## Dataset records
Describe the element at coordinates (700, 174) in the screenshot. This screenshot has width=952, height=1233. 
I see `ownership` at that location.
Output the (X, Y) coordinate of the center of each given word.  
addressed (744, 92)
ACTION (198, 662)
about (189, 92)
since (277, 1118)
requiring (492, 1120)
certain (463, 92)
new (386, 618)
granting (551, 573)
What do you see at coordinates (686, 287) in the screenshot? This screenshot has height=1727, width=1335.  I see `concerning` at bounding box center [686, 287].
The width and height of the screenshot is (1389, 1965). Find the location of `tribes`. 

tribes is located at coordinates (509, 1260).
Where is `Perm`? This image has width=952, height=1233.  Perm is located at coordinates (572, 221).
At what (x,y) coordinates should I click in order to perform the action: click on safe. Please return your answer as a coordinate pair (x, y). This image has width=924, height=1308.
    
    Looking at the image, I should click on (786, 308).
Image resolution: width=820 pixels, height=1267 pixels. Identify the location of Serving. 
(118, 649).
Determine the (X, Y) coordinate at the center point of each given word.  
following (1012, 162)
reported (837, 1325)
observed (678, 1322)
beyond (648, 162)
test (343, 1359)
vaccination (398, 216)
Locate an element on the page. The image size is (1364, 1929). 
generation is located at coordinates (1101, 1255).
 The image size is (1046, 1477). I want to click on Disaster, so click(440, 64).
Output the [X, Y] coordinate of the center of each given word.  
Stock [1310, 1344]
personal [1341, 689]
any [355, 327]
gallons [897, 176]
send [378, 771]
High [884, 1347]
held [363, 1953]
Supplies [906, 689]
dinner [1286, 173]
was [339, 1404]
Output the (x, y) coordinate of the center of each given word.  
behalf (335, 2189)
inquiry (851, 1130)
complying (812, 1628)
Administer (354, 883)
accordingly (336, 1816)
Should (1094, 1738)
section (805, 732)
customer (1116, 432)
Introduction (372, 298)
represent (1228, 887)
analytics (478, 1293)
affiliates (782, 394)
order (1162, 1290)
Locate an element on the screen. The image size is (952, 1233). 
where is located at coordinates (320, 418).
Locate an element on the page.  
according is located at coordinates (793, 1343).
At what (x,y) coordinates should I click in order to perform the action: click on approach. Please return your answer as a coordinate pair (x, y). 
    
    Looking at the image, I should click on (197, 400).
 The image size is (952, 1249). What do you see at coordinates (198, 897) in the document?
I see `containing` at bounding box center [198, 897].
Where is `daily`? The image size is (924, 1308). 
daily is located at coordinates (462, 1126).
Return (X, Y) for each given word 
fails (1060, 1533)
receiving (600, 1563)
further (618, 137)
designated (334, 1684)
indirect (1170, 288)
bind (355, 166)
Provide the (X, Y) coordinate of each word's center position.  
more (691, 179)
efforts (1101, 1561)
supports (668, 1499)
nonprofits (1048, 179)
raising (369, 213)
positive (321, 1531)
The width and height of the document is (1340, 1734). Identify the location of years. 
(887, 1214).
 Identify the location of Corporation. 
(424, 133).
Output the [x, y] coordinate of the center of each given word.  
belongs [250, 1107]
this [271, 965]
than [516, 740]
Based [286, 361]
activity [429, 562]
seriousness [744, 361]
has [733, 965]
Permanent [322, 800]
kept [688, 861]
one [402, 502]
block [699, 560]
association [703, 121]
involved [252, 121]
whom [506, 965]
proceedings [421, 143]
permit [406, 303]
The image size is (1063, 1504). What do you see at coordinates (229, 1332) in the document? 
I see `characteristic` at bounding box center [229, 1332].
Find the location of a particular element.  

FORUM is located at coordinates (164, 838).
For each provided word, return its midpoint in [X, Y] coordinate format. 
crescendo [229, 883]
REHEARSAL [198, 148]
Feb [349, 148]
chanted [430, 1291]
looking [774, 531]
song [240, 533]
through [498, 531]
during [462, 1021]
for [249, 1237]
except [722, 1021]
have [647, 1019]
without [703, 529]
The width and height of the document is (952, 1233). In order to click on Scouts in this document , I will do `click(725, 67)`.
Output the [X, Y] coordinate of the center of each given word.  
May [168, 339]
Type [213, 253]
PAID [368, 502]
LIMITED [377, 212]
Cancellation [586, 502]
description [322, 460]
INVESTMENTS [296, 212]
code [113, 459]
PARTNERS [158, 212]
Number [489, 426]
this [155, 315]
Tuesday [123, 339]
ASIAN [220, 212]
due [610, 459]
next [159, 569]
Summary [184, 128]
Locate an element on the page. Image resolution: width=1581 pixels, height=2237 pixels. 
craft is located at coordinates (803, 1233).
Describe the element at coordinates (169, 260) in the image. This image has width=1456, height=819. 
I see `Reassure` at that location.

## Your objective
Reproduce the material verbatim, from its first line through the line containing "granting (551, 573)".

## The output
Describe the element at coordinates (700, 174) in the screenshot. This screenshot has width=952, height=1233. 
I see `ownership` at that location.
Output the (X, Y) coordinate of the center of each given word.  
addressed (744, 92)
ACTION (198, 662)
about (189, 92)
since (277, 1118)
requiring (492, 1120)
certain (463, 92)
new (386, 618)
granting (551, 573)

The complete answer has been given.